**** DATA TO PROCESS ****

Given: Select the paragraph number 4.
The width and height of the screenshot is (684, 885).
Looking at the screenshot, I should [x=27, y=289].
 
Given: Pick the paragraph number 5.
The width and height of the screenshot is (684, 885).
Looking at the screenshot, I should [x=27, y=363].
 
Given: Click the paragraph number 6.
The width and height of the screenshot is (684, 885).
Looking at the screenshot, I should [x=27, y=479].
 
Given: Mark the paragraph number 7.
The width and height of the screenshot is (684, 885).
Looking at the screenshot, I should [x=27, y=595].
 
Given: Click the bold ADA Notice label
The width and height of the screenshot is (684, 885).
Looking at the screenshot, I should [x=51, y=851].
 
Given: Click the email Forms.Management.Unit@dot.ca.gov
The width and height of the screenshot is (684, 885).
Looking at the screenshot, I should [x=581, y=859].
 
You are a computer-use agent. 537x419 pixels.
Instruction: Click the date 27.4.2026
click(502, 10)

****

Which lines above contain the word "paragraph"? Gather each of them and copy it out in full.

Given: Select the paragraph number 4.
Given: Pick the paragraph number 5.
Given: Click the paragraph number 6.
Given: Mark the paragraph number 7.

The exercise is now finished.